Exponential Data
Suppose you’re waiting for a bus that you think comes on average once every 10 minutes, but you’re not sure exactly how often it comes. $$ Y \sim Exp(\lambda) $$ Your waiting time has a prior expectation of $\frac{1}{\lambda}$
It turns out the gamma distribution is conjugate for an exponential likelihood. We need to specify a prior, or a particular gamma in this case. If we think that the buses come on average every ten minutes, that’s a rate of one over ten. $$ prior_{mean} = \frac{1}{10} $$ Thus, we’ll want to specify a gamma distribution so that the first parameter divded by the second parameter is $\frac{1}{10}$
We can now think about our variability. Perhaps you specify $$ \Gamma(100, 1000) $$ This will indeed have a prior mean of $\frac{1}{10}$ and it’ll have a standard deviation of $\frac{1}{100}$. If you want to have a rough estimate of our mean plus or minus two standard deviations then we have the following $$ 0.1 \pm 0.02 $$ Suppose that we wait for 12 minutes and a bus arrives. Now you want to update your posterior for $\lambda$ about how often this bus will arrive. $$ f(\lambda | y) \propto f(y|\lambda)f(\lambda) $$
$$ f(\lambda | y) \propto \lambda e^{-\lambda y}\lambda^{\alpha - 1}e^{-\beta \lambda} $$
$$ f(\lambda | y) \propto \lambda^{(\alpha + 1) - 1}e^{-(\beta + y)\lambda} $$
$$ \lambda | y \sim \Gamma(\alpha + 1, \beta + y) $$
Plugging in our particular prior gives us a posterior for $\lambda$ which is $$ \lambda | y \sim \Gamma(101, 1012) $$ Thus our posterior mean is going to be $\frac{101}{1012} Which is equal to 0.0998.
This one observation doesn’t contain a lot of data under this likelihood. When the bus comes and it takes 12 minutes instead of 10, it barely shifts our posterior mean up. One data point doesn’t have a big impact here.
Normal/Gaussian Data
Let’s suppose the standard deviation or variance is known and we’re only interested in learning about the mean. This is the situation that often arises in monitoring industrial production processes. $$ X_i \sim N(\mu, \sigma^2) $$ It turns out that the Normal distribution is conjugate for itself when looking for the mean parameter
Prior $$ \mu \sim N(m_0,S_0^2) $$
$$ f(\mu |x ) \propto f(x|\mu)f(\mu) $$
$$ \mu | x \sim N(\frac{n\bar{x}/\sigma_0^2 + m_0/s_0^2}{n/\sigma_0^2 + 1/s_0^2}, \frac{1}{n/\sigma_0^2 + 1/s_0^2}) $$
Let’s look at the posterior mean $$ posterior_{mean} = \frac{n/\sigma_0^2}{n/\sigma_0^2 + 1/s_0^2}\bar{x} + \frac{1/s_0^2}{n/\sigma_0^2 + 1/s_0^2} $$
$$ posterior_{mean} = \frac{n}{n + \sigma_0^2/s_0^2}\bar{x} + \frac{\sigma_0^2/s_0^2}{n + \sigma_0^2/s_0^2} $$
Thus we see, that the posterior mean is a weighted average of the prior mean and the data mean. And indeed that the effective sample size for this prior is the ratio of the variance for the data to the variance in the prior.

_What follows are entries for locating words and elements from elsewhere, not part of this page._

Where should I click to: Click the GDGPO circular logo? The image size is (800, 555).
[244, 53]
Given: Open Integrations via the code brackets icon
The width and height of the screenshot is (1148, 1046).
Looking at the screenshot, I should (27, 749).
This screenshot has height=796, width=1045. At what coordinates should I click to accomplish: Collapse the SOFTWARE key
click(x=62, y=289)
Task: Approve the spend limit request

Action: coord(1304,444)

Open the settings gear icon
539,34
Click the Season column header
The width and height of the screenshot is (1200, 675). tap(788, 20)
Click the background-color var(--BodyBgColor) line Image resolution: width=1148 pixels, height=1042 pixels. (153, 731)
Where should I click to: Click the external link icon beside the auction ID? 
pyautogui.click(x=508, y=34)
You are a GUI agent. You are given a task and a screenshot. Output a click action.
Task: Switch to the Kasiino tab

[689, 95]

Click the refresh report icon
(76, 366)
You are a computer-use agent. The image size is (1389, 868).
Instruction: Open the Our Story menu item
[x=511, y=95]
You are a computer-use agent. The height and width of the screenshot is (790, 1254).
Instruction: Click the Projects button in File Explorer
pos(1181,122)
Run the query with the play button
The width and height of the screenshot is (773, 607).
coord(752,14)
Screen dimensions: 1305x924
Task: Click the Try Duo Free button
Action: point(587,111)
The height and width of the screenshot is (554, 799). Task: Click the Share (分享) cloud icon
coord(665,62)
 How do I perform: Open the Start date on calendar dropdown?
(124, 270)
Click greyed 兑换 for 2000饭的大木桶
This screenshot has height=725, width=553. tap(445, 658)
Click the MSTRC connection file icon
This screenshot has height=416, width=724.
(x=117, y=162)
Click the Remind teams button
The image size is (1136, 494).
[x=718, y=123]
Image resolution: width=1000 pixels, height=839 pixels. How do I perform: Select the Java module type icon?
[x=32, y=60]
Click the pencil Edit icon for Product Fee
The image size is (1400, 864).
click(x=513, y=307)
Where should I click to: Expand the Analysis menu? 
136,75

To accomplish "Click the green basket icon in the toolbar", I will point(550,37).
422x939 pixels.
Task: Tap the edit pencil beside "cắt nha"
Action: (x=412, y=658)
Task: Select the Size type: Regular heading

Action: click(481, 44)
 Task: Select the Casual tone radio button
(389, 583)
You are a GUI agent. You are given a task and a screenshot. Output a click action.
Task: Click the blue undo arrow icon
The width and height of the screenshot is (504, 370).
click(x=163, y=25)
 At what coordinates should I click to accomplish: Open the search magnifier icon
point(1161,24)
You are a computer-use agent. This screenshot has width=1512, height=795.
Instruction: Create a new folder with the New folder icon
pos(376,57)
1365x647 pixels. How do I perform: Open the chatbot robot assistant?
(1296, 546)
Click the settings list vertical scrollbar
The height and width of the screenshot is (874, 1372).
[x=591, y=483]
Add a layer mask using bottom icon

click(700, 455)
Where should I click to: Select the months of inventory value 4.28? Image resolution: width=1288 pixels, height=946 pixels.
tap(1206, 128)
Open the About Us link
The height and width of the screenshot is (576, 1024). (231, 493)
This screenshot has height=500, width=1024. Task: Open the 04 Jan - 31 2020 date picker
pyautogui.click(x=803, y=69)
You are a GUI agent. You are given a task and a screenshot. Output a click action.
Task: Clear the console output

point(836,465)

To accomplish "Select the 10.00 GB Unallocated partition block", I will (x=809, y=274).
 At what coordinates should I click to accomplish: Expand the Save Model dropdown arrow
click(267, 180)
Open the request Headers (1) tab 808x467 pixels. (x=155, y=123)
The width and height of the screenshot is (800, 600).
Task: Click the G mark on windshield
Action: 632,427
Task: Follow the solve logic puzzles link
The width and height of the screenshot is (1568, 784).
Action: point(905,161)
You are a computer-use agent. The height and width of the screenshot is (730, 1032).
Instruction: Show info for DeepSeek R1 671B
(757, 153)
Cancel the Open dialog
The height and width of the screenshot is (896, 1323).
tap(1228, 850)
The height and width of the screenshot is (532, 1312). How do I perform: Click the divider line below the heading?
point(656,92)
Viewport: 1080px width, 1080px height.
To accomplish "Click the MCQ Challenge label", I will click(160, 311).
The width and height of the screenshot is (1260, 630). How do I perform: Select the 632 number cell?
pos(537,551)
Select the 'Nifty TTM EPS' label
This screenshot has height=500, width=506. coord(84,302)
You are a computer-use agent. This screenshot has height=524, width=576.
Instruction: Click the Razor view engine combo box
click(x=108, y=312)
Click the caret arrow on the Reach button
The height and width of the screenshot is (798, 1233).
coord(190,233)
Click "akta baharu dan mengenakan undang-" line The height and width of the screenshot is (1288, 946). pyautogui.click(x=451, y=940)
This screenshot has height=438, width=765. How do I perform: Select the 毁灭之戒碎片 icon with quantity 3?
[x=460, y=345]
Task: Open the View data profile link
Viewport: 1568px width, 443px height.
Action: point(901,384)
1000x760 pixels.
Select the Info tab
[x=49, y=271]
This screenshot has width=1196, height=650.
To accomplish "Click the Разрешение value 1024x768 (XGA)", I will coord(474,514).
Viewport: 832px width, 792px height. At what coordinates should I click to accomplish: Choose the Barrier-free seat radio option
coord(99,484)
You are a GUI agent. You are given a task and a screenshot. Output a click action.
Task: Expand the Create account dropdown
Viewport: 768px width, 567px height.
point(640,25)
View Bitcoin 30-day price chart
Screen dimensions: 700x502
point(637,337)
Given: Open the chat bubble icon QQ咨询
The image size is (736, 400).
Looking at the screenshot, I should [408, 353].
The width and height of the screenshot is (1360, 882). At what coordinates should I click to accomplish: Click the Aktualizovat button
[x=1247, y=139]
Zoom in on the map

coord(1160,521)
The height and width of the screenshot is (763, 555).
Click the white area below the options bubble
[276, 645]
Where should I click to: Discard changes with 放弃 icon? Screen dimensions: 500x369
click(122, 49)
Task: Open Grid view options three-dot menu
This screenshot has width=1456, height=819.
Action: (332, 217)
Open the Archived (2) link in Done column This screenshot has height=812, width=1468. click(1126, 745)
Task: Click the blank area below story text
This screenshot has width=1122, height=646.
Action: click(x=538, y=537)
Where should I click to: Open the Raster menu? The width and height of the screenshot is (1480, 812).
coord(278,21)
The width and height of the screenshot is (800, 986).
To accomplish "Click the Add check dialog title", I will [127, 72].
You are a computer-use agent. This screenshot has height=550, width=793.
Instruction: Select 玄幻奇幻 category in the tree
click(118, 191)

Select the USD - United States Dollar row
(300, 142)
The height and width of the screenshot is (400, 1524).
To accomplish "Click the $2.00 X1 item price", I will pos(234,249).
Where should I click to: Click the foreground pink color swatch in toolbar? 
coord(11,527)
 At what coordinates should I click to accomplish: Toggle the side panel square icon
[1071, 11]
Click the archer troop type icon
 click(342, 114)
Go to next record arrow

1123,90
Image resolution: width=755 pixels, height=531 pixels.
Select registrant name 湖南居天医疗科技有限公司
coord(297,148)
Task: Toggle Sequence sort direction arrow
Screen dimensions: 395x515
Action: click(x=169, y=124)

This makes sense, because the larger the variance of the prior, the less information that’s in it.
The marginal distribution for Y is $$ N(m_0, s_0^2 + \sigma^2) $$
When $\mu$ and $\sigma^2$ is unknown
$$ X_i | \mu, \sigma^2 \sim N(\mu, \sigma^2) $$
A prior from $\mu$ conditional on the value for $\sigma^2$ $$ \mu | \sigma^2 \sim N(m, \frac{\sigma^2}{w}) $$ $w$ is going to be the ratio of $\sigma^2$ and some variance for the Normal distribution. This is the effective sample size of the prior.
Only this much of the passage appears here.